One cannot help but wonder what further paths his film career might have taken had he been given more opportunities to play the challenging character roles he craved: ‘I’ve never, never gotten the parts that I would actually like to have . . .’ (Guerin, 82) Over the years, there had been interesting, usually European projects, which for lack of funds or other problems would fall through. In 1968, he spoke of filming Jean Renoir’s Memoirs of Captain Jacques, set in the belle époque, with Jeanne Moreau. Alain Resnais asked him to make a film with Vanessa Redgrave. (A Particular Friendship, 107-108) There were visionary projects such as Proust’s Remembrance of Things Past, to be made with Visconti, but the director’s illness ended those dreams. Unfortunately none of these films or others discussed with directors and writers was ever made. It was a loss for Bogarde’s admirers, who would have valued seeing him perform in many more roles with artistic scope and complexity.
Although some directors and producers were more interested in financial gain than in quality, Bogarde’s talent was held in the highest esteem where it counted, by the most élite directors in England and Europe and by discerning filmgoers around the world, with the result that the roles he wanted and did play are considered among the finest on screen.

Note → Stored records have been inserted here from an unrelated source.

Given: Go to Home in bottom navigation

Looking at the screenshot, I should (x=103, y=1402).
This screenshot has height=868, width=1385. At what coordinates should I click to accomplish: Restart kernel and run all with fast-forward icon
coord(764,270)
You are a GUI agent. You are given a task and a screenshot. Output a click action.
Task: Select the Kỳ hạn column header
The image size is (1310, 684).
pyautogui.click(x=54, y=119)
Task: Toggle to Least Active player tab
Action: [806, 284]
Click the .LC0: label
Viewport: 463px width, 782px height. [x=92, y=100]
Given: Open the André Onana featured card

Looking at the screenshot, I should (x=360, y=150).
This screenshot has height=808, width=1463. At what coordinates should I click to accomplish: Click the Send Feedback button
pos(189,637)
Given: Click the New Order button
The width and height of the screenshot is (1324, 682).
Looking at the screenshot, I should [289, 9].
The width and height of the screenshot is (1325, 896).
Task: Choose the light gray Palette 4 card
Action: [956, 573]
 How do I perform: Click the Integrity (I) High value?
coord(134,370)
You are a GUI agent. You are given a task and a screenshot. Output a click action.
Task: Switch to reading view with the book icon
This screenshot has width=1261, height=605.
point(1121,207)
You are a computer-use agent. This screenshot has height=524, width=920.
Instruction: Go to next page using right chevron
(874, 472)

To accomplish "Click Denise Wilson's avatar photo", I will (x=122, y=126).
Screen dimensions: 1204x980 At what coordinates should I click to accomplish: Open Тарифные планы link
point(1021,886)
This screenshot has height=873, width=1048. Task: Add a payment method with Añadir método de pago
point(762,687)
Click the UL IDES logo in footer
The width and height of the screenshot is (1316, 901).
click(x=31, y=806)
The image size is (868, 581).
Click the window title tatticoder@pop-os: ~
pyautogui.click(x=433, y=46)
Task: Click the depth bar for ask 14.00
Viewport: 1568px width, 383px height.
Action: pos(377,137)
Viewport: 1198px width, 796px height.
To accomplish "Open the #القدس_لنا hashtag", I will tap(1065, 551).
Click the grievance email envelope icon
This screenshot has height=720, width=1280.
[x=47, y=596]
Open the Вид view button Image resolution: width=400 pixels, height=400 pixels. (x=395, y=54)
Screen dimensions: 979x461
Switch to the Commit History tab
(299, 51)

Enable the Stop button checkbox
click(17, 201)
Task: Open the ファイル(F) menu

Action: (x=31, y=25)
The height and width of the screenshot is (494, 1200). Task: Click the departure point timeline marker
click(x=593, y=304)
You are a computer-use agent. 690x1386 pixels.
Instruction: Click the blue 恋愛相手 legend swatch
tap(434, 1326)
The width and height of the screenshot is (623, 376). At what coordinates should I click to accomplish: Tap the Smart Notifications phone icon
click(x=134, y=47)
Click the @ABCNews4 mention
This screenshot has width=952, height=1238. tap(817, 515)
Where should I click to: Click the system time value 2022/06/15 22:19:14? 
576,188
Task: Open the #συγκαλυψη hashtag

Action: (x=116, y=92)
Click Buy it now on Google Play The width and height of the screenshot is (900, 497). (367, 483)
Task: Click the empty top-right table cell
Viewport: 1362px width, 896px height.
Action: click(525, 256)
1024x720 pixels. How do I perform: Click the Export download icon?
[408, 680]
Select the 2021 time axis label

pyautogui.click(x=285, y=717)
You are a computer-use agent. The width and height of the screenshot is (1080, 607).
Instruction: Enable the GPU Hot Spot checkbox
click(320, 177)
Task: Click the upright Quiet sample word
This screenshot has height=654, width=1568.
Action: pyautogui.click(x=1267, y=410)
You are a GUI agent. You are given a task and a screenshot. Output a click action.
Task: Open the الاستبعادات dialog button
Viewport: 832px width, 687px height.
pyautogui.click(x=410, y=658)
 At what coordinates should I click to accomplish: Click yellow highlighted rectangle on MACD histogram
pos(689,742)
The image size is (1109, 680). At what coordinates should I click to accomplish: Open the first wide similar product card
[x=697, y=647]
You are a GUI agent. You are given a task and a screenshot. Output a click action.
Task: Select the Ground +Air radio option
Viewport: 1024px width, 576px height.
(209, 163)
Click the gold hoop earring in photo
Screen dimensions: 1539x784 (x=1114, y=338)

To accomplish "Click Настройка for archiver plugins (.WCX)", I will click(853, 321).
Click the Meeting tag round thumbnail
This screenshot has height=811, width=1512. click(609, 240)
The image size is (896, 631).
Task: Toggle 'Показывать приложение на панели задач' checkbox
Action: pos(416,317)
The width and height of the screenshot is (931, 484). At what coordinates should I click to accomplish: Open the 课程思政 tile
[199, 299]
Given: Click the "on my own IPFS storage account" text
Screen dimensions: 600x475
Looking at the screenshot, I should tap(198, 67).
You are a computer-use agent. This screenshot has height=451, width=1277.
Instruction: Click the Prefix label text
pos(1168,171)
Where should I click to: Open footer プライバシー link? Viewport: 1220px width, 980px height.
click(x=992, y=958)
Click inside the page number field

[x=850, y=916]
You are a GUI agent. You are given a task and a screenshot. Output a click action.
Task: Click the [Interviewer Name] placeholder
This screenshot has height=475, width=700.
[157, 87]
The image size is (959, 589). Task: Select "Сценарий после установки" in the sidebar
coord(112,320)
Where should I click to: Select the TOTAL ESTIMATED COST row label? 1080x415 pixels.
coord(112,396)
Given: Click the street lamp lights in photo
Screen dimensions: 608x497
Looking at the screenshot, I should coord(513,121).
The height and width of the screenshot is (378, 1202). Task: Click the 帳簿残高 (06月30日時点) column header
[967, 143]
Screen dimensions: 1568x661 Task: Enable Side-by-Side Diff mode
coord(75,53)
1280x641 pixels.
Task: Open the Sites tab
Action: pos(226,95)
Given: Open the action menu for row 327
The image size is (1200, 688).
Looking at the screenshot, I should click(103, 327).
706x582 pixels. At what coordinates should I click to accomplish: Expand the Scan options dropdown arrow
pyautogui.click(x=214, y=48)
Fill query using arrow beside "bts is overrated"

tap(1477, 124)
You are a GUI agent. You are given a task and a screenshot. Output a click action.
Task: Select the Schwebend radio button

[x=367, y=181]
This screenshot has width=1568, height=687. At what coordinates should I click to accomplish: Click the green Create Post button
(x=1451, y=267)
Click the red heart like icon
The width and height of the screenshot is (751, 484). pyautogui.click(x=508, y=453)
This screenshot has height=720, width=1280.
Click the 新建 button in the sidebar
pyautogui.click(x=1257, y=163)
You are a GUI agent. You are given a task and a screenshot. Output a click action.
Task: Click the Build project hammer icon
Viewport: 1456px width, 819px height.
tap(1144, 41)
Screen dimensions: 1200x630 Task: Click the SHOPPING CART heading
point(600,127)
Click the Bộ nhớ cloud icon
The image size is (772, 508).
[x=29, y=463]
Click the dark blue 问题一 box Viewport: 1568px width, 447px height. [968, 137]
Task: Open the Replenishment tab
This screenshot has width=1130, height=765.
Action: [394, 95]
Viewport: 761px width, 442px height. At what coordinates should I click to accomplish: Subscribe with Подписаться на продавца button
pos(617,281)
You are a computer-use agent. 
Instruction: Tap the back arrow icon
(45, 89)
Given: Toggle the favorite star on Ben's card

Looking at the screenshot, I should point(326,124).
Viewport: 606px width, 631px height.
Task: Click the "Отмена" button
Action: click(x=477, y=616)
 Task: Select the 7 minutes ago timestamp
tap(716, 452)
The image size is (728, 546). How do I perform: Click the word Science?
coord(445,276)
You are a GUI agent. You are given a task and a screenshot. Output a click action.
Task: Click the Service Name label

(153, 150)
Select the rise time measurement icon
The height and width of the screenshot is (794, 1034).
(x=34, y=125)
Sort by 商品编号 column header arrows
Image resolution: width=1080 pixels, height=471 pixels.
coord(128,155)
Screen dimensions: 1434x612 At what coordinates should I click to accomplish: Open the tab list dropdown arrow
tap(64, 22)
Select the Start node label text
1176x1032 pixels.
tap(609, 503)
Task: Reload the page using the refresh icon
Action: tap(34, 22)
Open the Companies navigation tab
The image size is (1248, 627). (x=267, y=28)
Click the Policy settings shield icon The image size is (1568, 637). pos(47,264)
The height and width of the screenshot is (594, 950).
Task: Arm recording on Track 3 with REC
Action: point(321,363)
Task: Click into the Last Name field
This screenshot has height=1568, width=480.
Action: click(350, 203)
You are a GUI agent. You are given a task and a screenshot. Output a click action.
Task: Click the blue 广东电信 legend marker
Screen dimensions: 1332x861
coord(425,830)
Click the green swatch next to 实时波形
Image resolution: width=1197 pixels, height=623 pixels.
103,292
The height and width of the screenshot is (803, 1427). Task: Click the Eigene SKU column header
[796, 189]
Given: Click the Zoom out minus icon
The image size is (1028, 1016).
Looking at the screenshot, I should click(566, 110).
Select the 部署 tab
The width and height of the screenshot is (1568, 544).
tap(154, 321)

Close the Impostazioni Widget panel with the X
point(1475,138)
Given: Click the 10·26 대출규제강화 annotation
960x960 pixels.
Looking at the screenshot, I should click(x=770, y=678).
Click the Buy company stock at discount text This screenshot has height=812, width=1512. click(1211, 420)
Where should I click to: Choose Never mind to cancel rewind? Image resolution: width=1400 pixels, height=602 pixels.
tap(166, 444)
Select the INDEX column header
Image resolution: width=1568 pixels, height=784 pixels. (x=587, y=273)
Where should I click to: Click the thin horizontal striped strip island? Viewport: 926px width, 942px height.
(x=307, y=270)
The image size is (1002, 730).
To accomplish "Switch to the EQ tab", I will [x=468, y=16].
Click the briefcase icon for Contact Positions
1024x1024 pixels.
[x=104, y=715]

With poignant insight, Joe Losey paid this tribute: ‘Dirk fought the system and he carries scars, but I would say that he has won. In a sense he gave up stardom and security to become an actor who is always exceptional and frequently extraordinary. ’ (Introduction, The Films of Dirk Bogarde, 2)
By the time of his death in 1999, Bogarde could look back with pride at his career in the cinema. He had come a long way from his days as ‘Idol of the Odeons’. He was knighted in 1992 for his contribution to British cinema, made a Commandeur dans l’Ordre des Arts et des Lettres by the French government; nominated six times by BAFTA, winning twice as well as being accorded its first Tribute Award; nominated for the Hollywood Foreign Press Award, and twice for a Golden Globe Award; given the Dilys Powell Award by the London Critics Circle; honoured at Cannes in 1983 for service to the cinema, and again in 1986 as the first Englishman to head the Festival jury. In his later years, he taught master classes, passing on his years of accumulated experience and thoughts on acting for the cinema. (Indiana, 77) After fifty years, The Blue Lamp and Doctor in the House remain on the British Film Institute list of the top ten highest attended British films of all time.
To the least of roles Bogarde brought quality; to the best of roles, his own special genius. With every passing year and repeated viewings of his films, admirers more deeply comprehend the scope of his unique talent and compelling presence on screen that made him one of the most important actors of British and European cinema of the 20th century. Dirk Bogarde’s name will remain eternally above the title.
Barbara Siek received her Ph.D. in English Literature from The University of Chicago and has lectured on and written about British literature and cinema for over 20 years.